Why Fight? An Examination of International Feminism

Image: The Independent

Image: The Independent

Feminism.  The word that makes some sneer in disgust of the “man-hating” extremists, while others proudly debate and celebrate the rights of women.  But, what does feminism actually mean?  Today, we will examine the many forms of the movement on each of the seven continents in order to fully grasp the entire reality of the subject.

American feminists have played a very prominent role in modern politics & activism in their country, and it’s easy to see why.  After staging the largest single-day protest in the nation’s history, the Women’s March Network(WME) has continued to be a large proponent of women’s rights and equality movement.  The WME recently published it’s 2019 “Women’s Agenda”, a list of their policy priorities from January 2019 through January 2021.  The list includes causes such as “Ending Violence Against Women & Femmes”, “Reproductive Rights & Justice”, and “LGBTQIA+ Rights”.

Paraguayan women have taken great strides towards equality, although there is still much room for improvement.  Within the past two years, they have made femicide and obstetric violence illegal, and introduced four separate initiatives to empower women in government & eliminate sex-based discrimination.  But, women still are only paid 71 cents for every dollar a man makes, and are much less economically active.
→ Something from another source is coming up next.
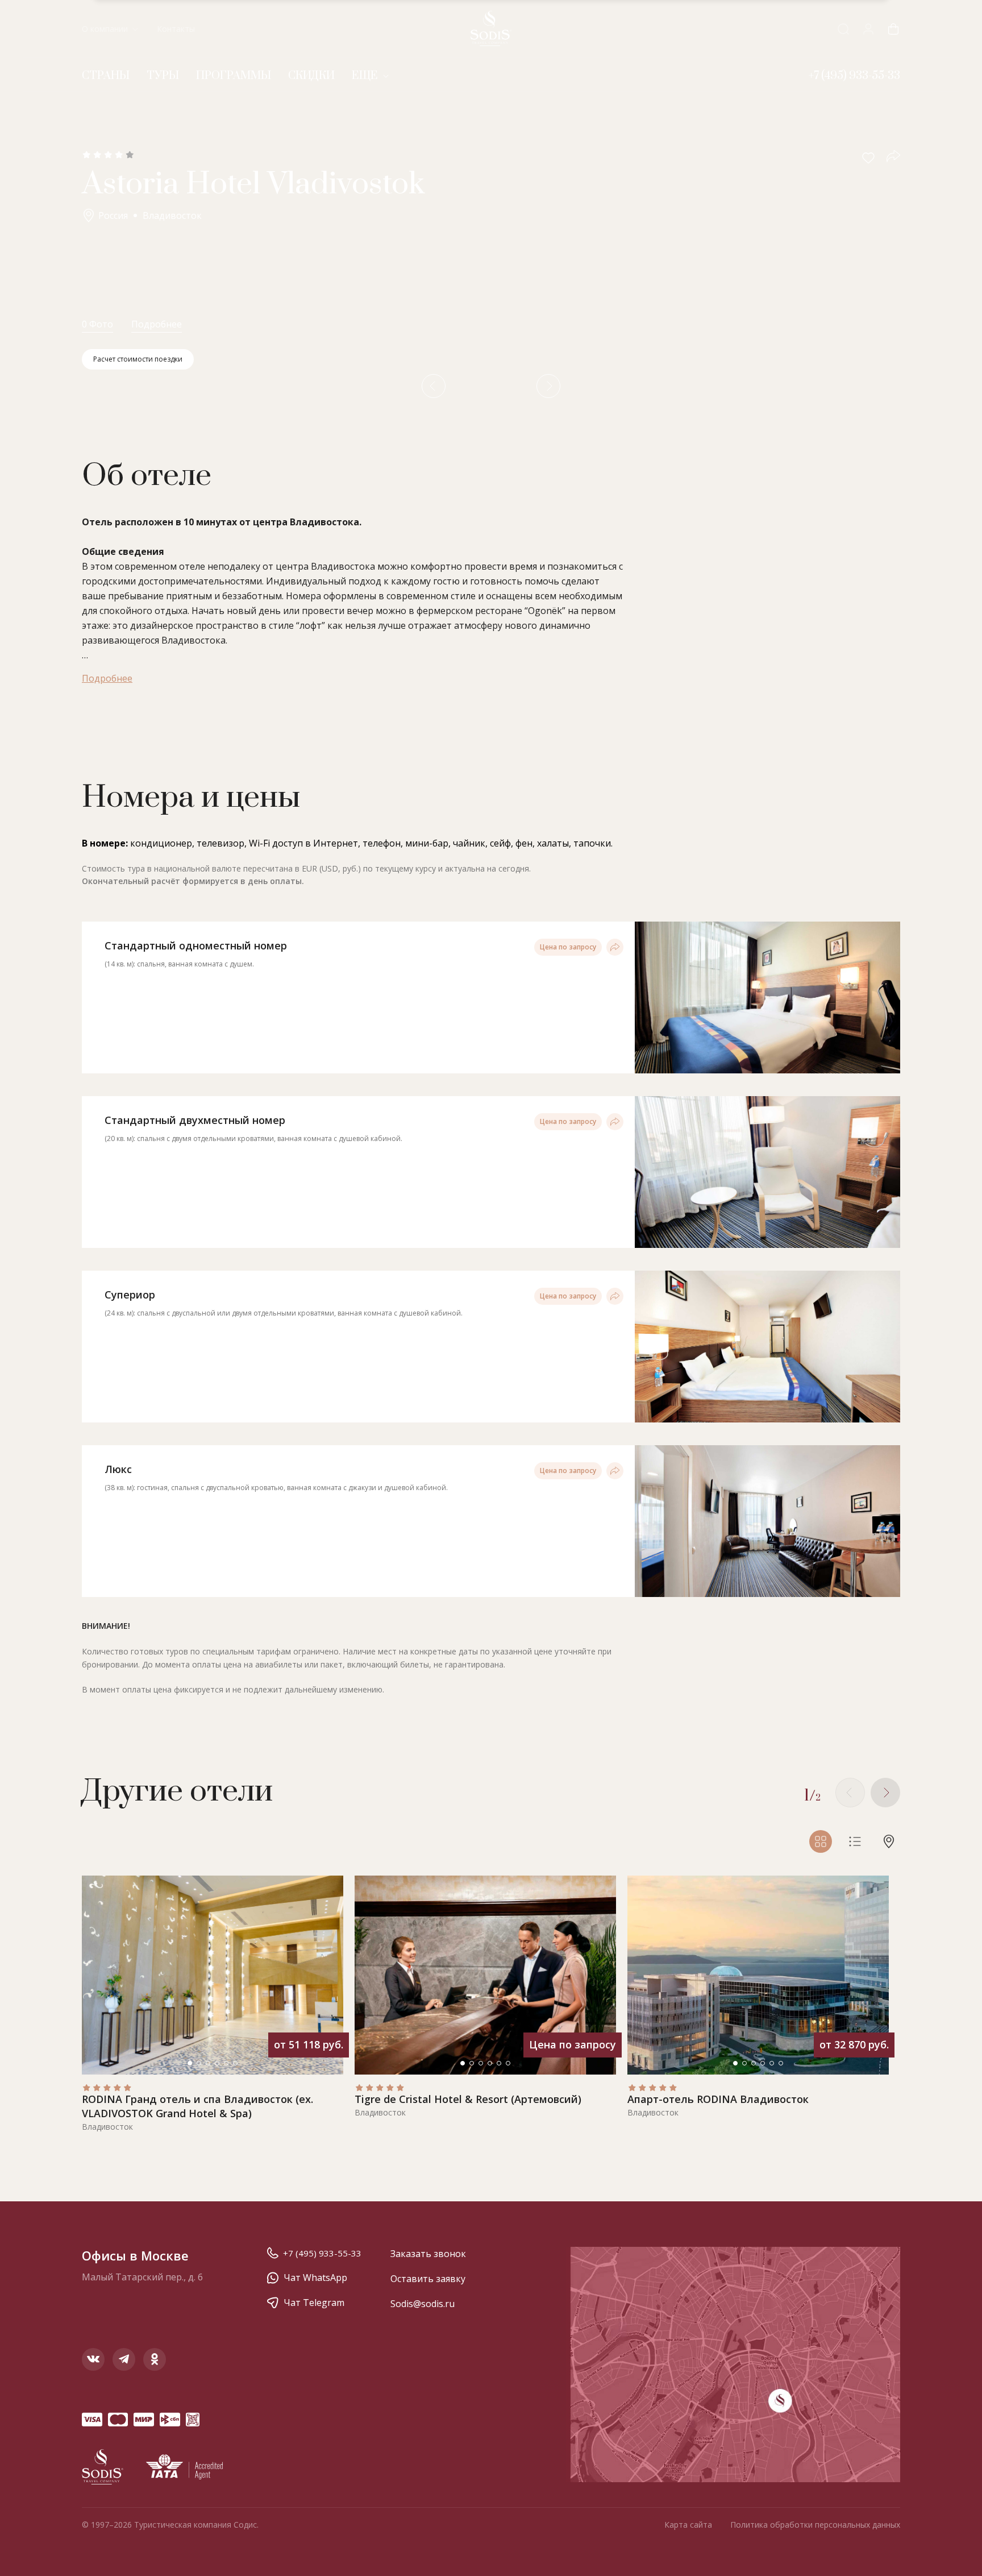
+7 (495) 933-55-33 (322, 2253)
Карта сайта (688, 2524)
Despite harsh treatment by the socialist government, the feminist movement has flourished in China.  One of the most notable events in recent Chinese feminist history is the arrest of the “Feminist Five”, a group of five female activists jailed(and subsequently released) for planning to distribute stickers against sexual assault on subways & buses. Since then, the government has taken targeted and direct action to take down the feminist movement, calling it the work of “Western hostile forces” in an attempt to villainize the campaign.  Nevertheless, the women’s rights movement has grown to number in the thousands, and have three main demands: “to make visible the care work that women do and to redistribute it; equal opportunity of employment for women and men, and...the right for every woman to have or not to have children”.

In Rwanda, feminists have drastically changed the face of the nation. Boasting the largest share of females in their national government in the world, their legislature has taken revolutionary new steps to prevent sexual violence, including banning marital rape, recognizing that rape is a form of perpetrating genocide, and creating legal exemptions to laws in order to allow for victims of rape to gain access to an abortion.  The country has been declared the best nation in Africa to be a woman by the Global Competitiveness Report and has the fifth smallest pay gap in the world.
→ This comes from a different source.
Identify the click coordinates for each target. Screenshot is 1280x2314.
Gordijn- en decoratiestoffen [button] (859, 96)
 French feminism is certainly one of the most(if not the most) interesting and unique movements in this article.  In their national language, every profession(i.e “un prof” translating to “a teacher”) has a gender, and grammatically when one man is in a group of one hundred women the entire group would be referred to with a masculine plural pronoun, gender is one of the most central parts of the French everyday life.  While this may not seem to be a critical issue, proponents of a movement to make adjectives and professions gender fluid (i.e “un/e prof, with the “e” showing feminine gender identity) claim that “Telling children the masculine form wins over the feminine cannot contribute to shaping egalitarian minds”. The leading authority on the French language, the Academie Française, recently backed down to the demands of the activists.
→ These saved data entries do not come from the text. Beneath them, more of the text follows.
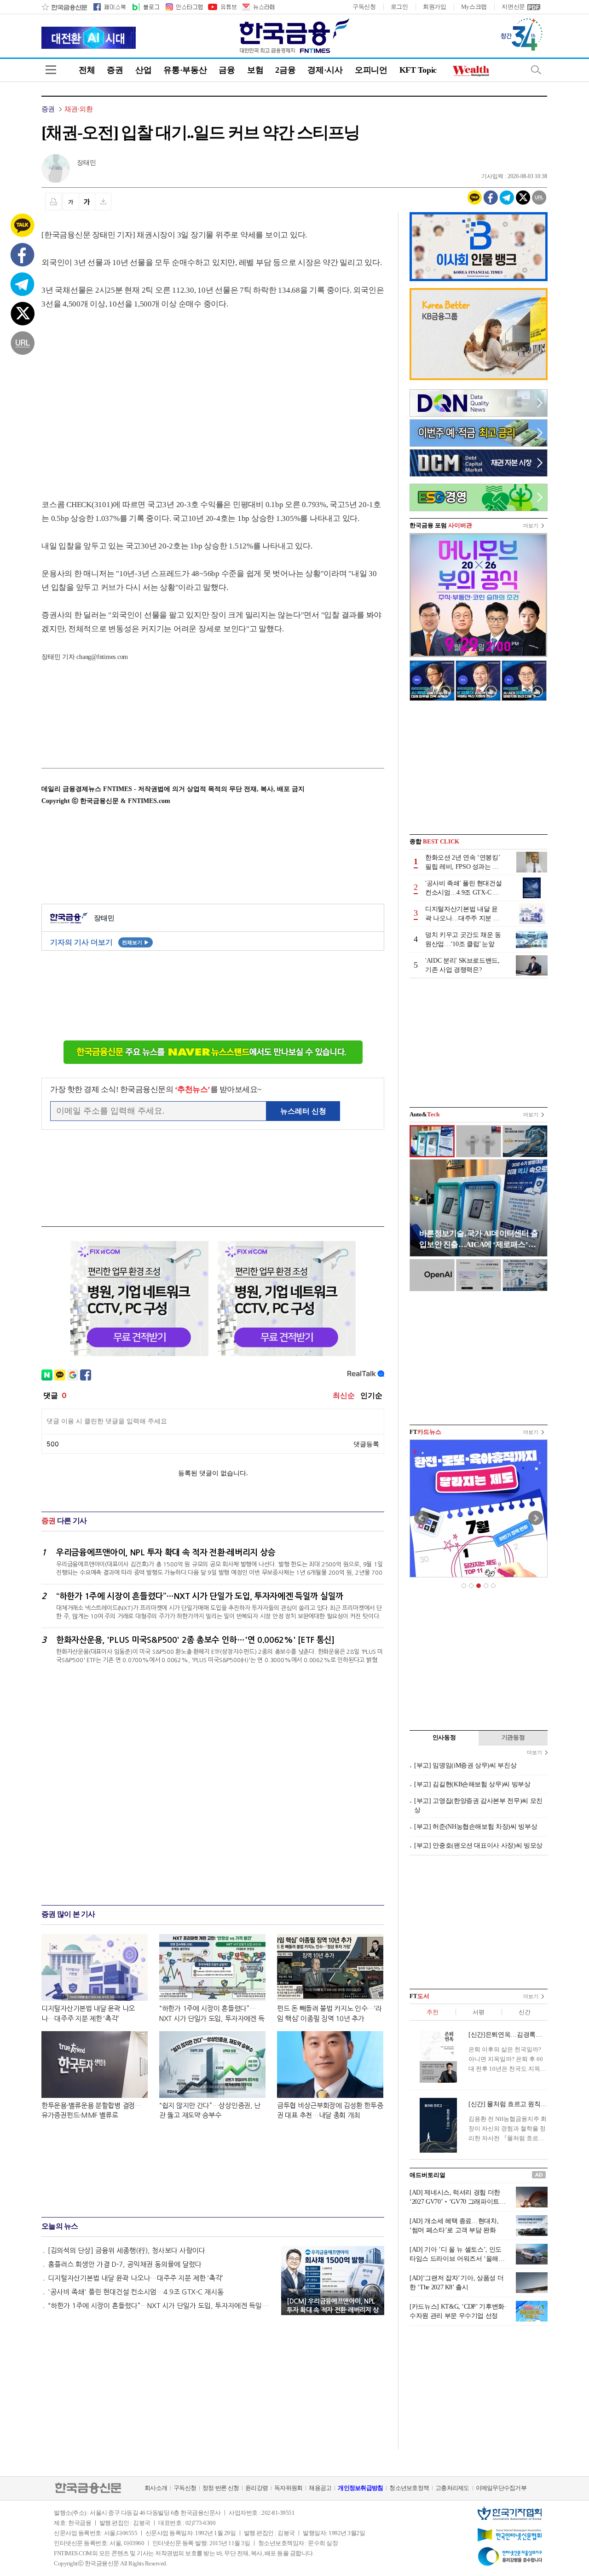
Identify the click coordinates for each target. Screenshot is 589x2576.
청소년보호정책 (409, 2487)
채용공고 (320, 2487)
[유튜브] (222, 7)
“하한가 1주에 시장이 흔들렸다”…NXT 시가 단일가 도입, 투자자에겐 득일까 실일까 (160, 2305)
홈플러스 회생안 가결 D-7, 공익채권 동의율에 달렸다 (125, 2264)
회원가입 (434, 6)
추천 (432, 2012)
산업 (143, 70)
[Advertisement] (118, 395)
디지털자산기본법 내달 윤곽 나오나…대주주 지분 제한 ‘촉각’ (135, 2278)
Australia has been labeled one of Global Citizen’s “Top 10 Feminist Countries”, and it’s easy to see why. In a country where around three in four women work but still only make 86% of what their male counterparts do, the need for a women’s rights movement is clear.  Currently, the Equality Rights Alliance, a leading organization in the movement for gender equality in the nation, advocates for “gender equality, women’s leadership and government policy responses that support women’s diversity”.

Feminist glaciology is not well known, but perhaps it should be.  In Antarctica, a controversial 2016 study concluded that having more female scientists studying glacier melt could help combat global warming.  This is because “women have a more nuanced look at how melting ice affects societies close to glaciers”.  The female perspective, it is suggested, is different from that of the male because women experience post-glacier melt disaster events uniquely.